Rail Gun: How it Works
A Rail Gun is a device that uses electromagnetic forces to accelerate projectiles to high velocities. A strong pulse of electricity is sent through a pair of parallel rails, generating a magnetic field that accelerates a conducting projectile to speeds sufficient to send it high into the atmosphere. With only a little further rocket assistance, small payloads may eventually be orbited in this way at relatively low costs.
As with many technological concepts, the notion of using a large gun to fire an object directly into orbit dates back to Jules Verne.
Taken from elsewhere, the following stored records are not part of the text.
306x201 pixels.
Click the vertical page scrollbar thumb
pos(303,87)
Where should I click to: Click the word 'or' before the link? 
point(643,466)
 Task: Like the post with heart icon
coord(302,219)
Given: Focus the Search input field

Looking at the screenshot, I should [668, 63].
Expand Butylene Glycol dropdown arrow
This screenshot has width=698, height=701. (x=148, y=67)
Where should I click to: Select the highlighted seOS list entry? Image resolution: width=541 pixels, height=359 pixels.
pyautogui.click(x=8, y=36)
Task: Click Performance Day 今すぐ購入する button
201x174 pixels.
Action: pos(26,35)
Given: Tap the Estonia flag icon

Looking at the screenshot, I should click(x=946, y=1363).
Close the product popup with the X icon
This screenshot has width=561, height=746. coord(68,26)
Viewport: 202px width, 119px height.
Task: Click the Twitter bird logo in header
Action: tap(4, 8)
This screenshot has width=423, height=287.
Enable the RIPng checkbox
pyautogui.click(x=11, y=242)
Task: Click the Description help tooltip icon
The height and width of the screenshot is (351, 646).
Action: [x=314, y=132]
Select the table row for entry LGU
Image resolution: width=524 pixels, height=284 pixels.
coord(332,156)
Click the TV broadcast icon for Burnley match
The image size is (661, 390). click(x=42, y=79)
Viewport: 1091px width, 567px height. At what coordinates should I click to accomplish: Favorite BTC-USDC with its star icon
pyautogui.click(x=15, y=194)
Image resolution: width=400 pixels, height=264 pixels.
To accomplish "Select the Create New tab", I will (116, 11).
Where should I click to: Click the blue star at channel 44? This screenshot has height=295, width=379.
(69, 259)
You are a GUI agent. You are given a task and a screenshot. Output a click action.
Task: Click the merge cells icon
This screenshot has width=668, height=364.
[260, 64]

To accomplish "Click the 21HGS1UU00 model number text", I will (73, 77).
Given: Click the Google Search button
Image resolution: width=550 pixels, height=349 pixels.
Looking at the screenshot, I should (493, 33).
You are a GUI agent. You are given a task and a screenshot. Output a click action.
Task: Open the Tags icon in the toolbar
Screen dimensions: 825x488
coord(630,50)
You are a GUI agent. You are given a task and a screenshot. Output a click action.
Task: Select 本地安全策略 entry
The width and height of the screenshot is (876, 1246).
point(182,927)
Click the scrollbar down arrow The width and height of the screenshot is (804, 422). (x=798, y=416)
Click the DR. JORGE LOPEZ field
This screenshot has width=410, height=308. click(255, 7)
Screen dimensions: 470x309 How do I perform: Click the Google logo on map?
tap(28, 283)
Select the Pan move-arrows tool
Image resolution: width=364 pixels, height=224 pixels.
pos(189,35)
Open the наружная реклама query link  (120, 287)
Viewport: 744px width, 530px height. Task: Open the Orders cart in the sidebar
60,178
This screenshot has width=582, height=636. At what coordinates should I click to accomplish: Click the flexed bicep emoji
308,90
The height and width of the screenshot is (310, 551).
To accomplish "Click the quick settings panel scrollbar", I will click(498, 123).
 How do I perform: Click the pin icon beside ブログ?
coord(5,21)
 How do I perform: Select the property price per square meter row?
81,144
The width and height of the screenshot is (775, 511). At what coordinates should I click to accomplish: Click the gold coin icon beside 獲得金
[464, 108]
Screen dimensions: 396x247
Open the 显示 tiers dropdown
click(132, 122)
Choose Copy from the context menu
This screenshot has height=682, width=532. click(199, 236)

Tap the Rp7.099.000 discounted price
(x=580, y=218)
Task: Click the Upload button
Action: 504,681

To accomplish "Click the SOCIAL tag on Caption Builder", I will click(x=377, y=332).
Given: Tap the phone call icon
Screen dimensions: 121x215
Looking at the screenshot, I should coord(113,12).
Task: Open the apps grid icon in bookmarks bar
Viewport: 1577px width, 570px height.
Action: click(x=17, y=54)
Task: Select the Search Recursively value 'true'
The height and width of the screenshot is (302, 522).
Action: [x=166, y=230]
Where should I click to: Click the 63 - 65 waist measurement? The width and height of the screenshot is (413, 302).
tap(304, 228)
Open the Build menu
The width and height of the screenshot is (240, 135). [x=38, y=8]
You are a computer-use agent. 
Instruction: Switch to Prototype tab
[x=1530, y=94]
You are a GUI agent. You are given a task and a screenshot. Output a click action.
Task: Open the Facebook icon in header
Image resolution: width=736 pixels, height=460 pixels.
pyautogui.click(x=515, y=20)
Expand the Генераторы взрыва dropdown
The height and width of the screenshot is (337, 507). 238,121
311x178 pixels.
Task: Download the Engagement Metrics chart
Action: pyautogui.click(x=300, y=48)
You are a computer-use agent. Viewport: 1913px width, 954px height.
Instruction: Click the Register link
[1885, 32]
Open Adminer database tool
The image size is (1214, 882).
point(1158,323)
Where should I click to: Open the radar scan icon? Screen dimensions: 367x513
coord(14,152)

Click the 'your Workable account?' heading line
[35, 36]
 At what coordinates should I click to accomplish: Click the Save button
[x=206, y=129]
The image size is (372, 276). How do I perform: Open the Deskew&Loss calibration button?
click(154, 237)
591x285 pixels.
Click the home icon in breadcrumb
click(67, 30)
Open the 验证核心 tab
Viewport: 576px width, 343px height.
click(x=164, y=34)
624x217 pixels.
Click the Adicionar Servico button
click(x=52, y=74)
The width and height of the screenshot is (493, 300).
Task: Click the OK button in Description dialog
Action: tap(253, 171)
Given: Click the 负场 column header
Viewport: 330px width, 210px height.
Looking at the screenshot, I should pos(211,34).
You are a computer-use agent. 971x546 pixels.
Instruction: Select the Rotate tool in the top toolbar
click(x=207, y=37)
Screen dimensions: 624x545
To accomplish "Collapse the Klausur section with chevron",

By the late 19th century this notion had already been considered in the electromagnetic format that the railgun was to assume, but no large-scale project devoted to the concept got under way until the 1970s. In the 1980s the railgun became part of the U. S. Strategic Defense Initiative (SDI).
Although the SDI program declined, researchers continue to work on electromagnetic launchers. In the simplest railgun design, an electric current passes up one of two parallel rails, through a metal armature (a cylinder around the projectile), and down the other rail. The magnetic field thus generated sends the armature down the gun while in contact with the rails. As the projectile exits, the armature falls to the ground. One problem with the railgun is that the contact between rails and projectile heats the air so much that a plasma is produced, softening the rails. A more complex version called a coilgun uses a series of metal coils to which electric current is applied sequentially, producing magnetic pulses along the entire length of the gun. In addition, the projectile is suspended magnetically and does not touch the coils. These and other launcher designs remain in the development stage.
Bibliography: Scott, D., “Workin’ on the Railgun,” Ad Astra, June 1990.